After attaining the necessary bipartisan support, the bill ensures that the once-looming budget cuts have now been postponed until March 1. The bill also preserves the Bush-era income tax cuts for individuals earning less than $400,000 and for couples earning less than $450,000.
Before Congress finalized its allocation of the bill, and amid bipartisan unrest, President Obama noted that while neither Democrats nor Republicans were going to get everything they wanted, an agreement was the right thing to do for the country.

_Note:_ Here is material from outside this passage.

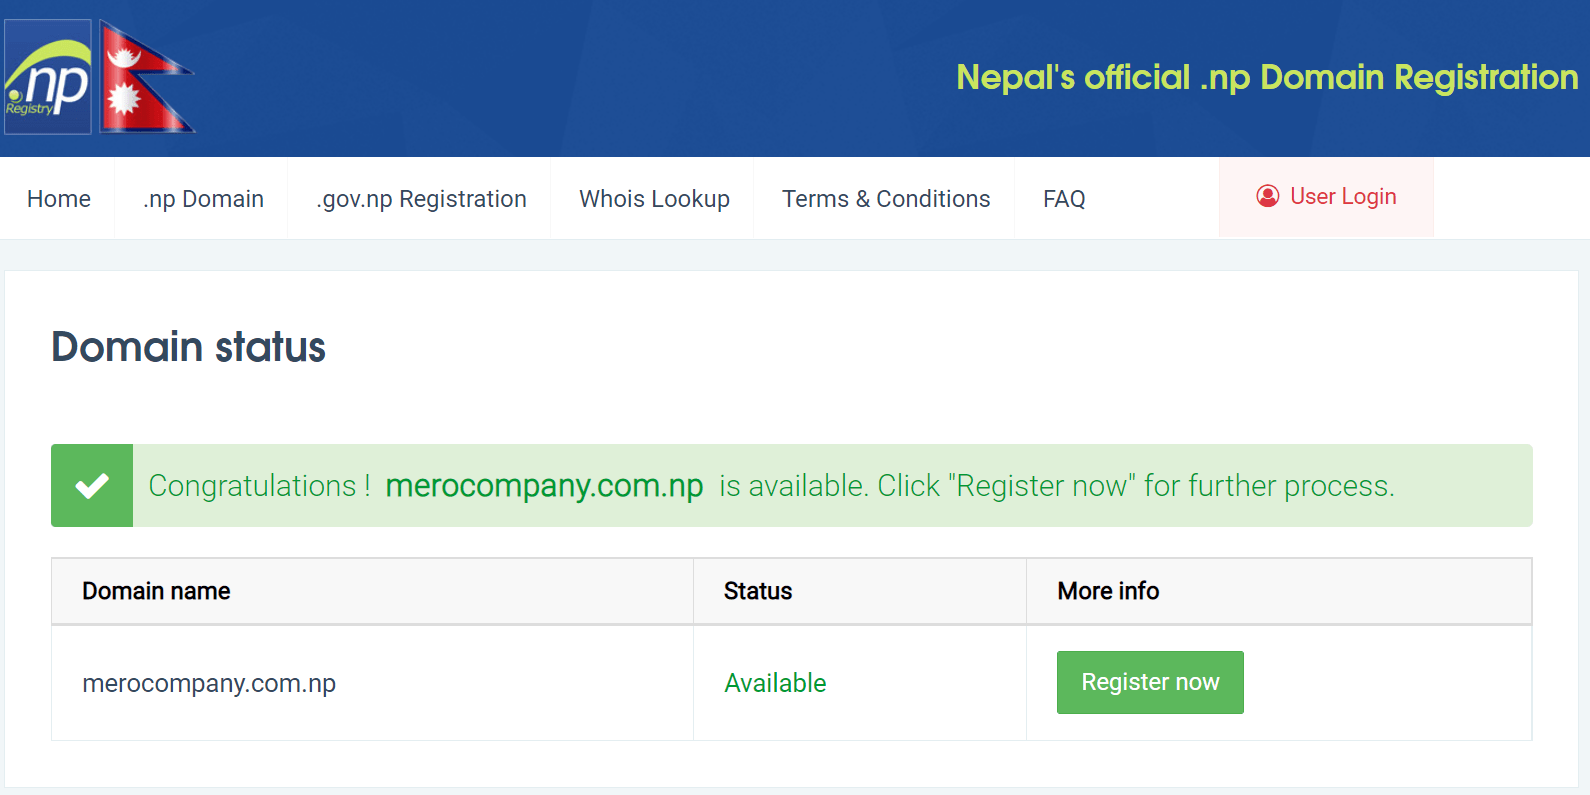
Task: Open the FAQ page
Action: click(1064, 199)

After the bill successfully passed through the hands of Congress, however, the president sang praises of the Legislature’s cooperation. “I want to thank all the leaders of the House and Senate,” Obama said at the White House after the bill was passed, according to a CNN transcript. “I want to thank you for your great work.”
Even though he is set to sign it into law, the president knows that there is still much more work to do.

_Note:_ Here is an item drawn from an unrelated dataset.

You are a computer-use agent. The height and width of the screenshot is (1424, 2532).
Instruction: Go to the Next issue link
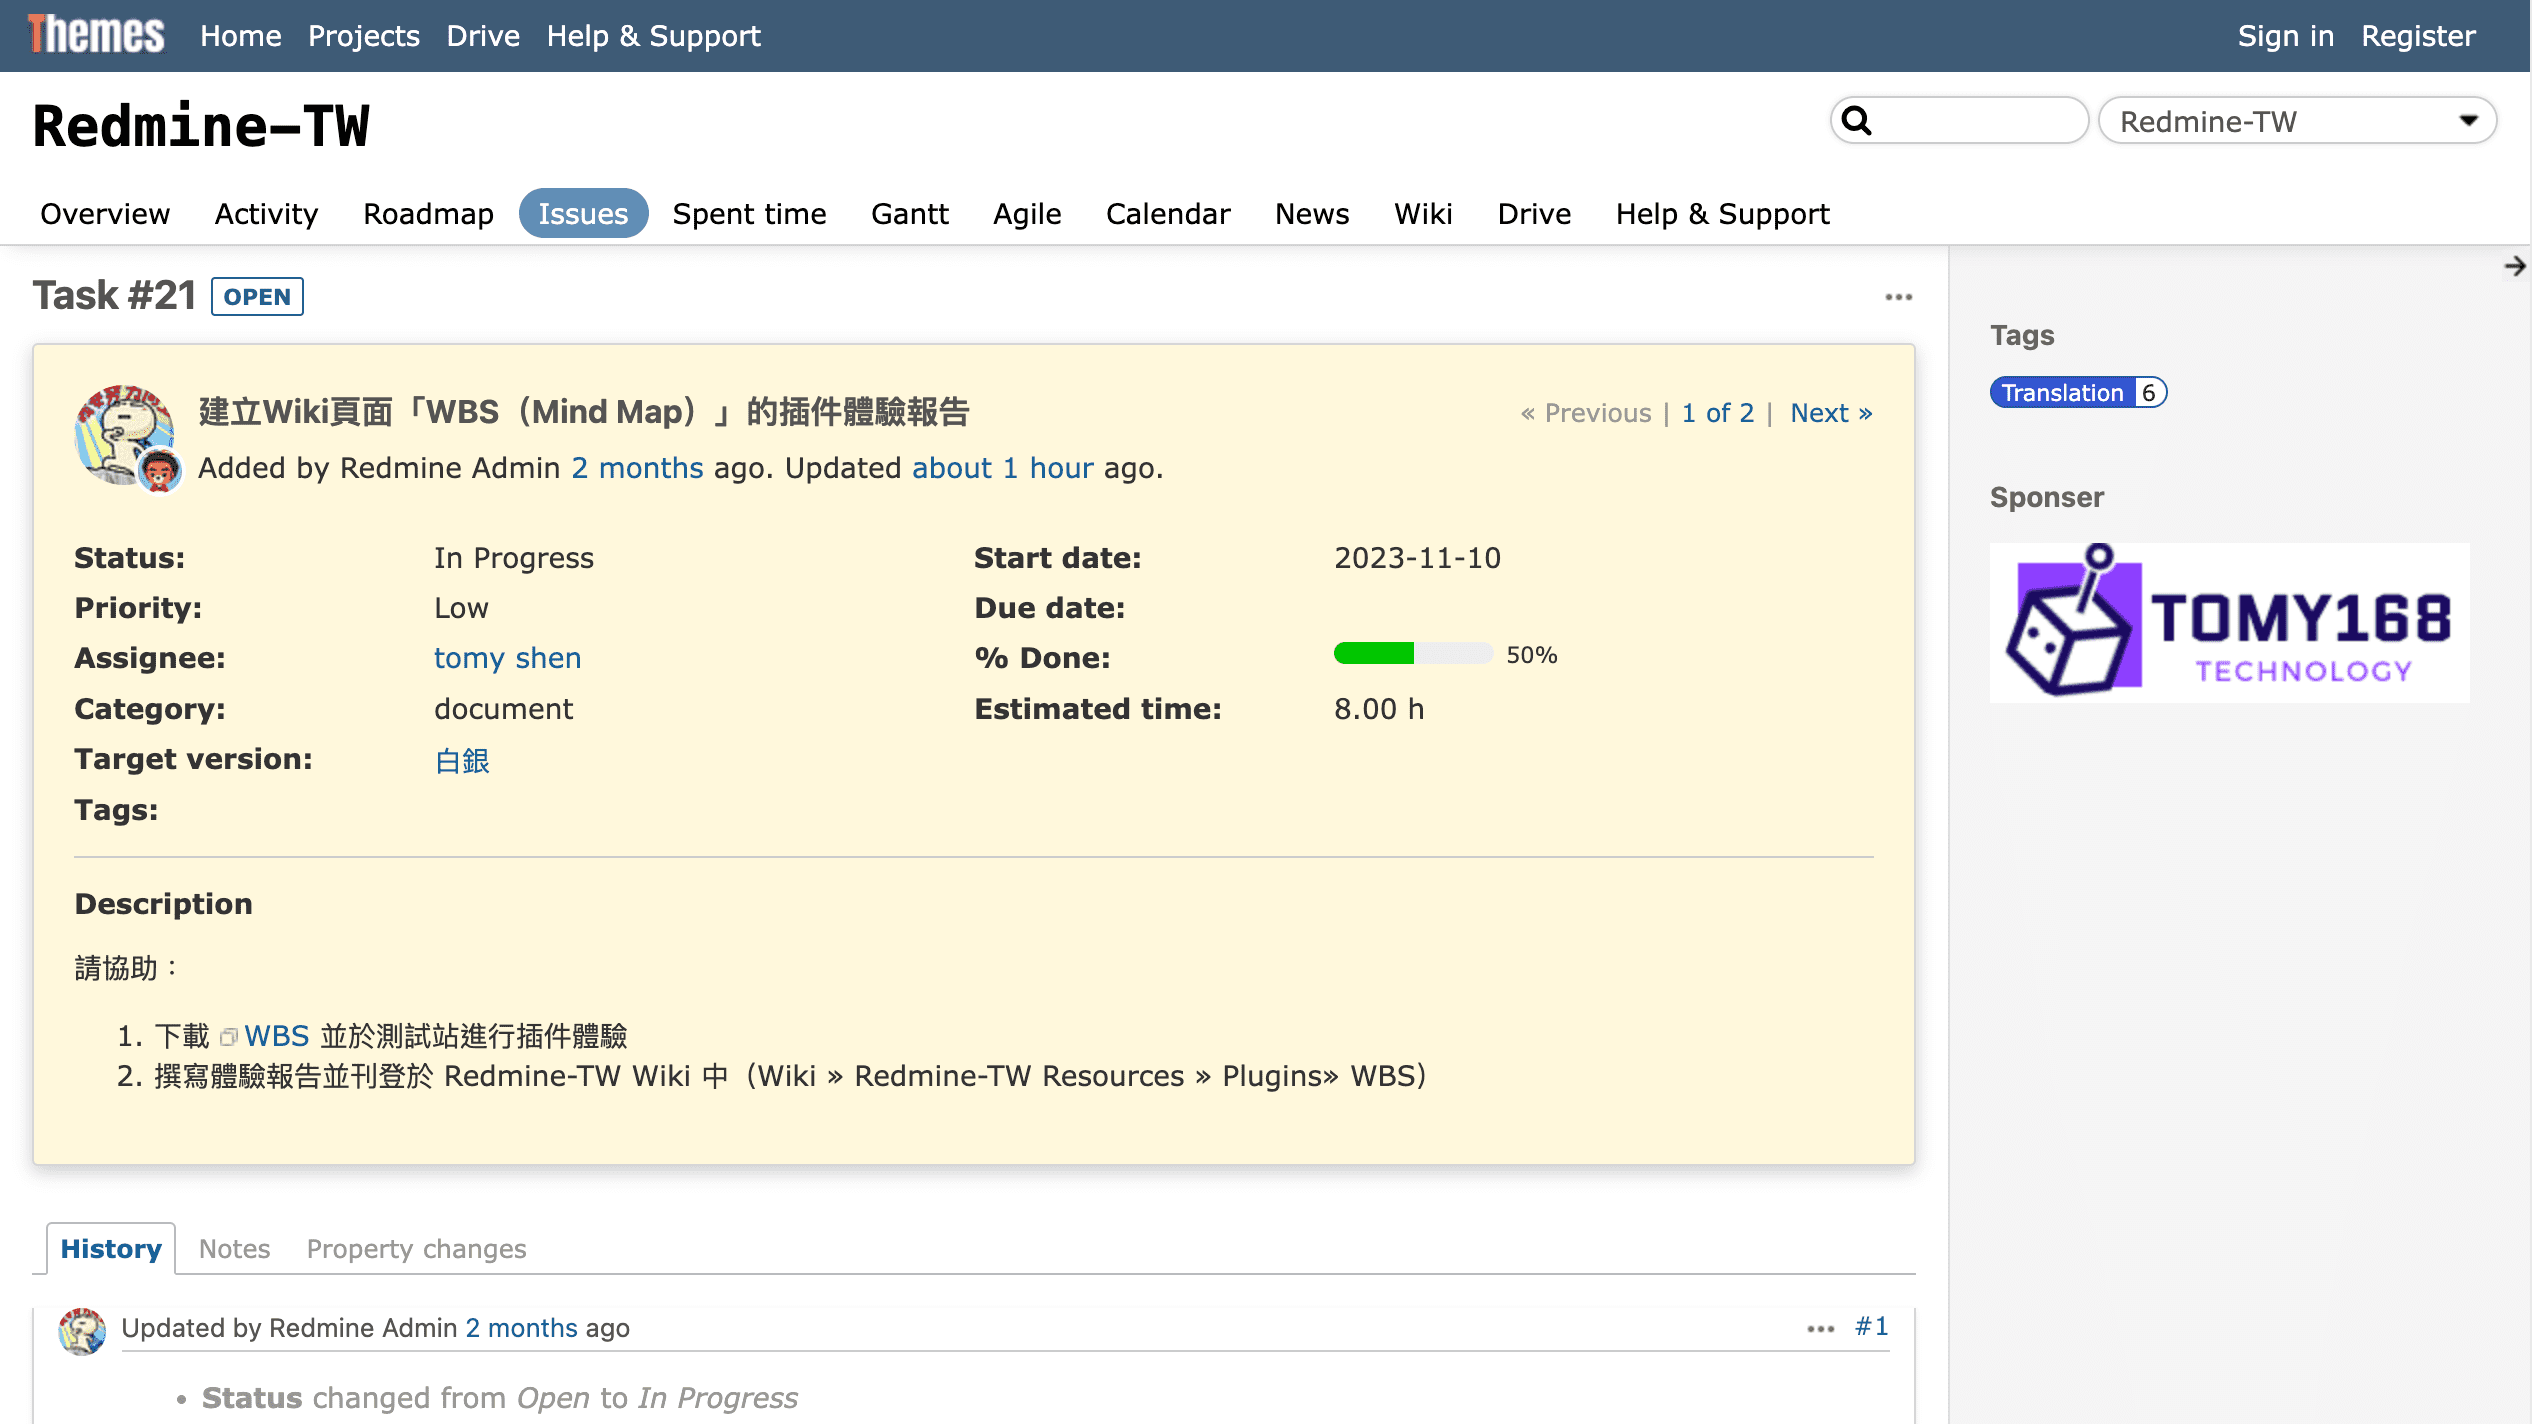click(1830, 413)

“The fact is the deficit is still too high,” he continued. “But we are continuing to chip away at this problem step by step.”
I want to thank all the leaders of the House and Senate.
—President Barack Obama
Not all Democrats and Republicans were on board with the new measures, but it was especially important for all members of the House to make a sound, mutual decision.
“This is the House’s wisdom in making the best of a bad situation,” one House GOP leadership aide told Fox News. “We had a bad hand from the start, but we’re avoiding being blamed for taking us off the cliff.”
As soon as Obama signs the bill, the tax increases that kicked in Jan. 1 will now mostly be delayed.
However, Americans will still see a 2-point increase this month in their Social Security tax, as Congress did not opt to extend that payroll tax holiday, according to Fox News.
Now, Congress has two months to try and figure out how to cooperate on the issue of spending cuts. If no actions are taken by March 1, then Congress will soon find itself in the all-too-familiar mulish legislative challenge that the president hopes it can avoid.
“And the one thing that I think hopefully in the new year we’ll focus on is seeing if we can put a package like this together with a little bit less drama, a little bit less brinksmanship, not scare the heck out of folks quite as much,” he said.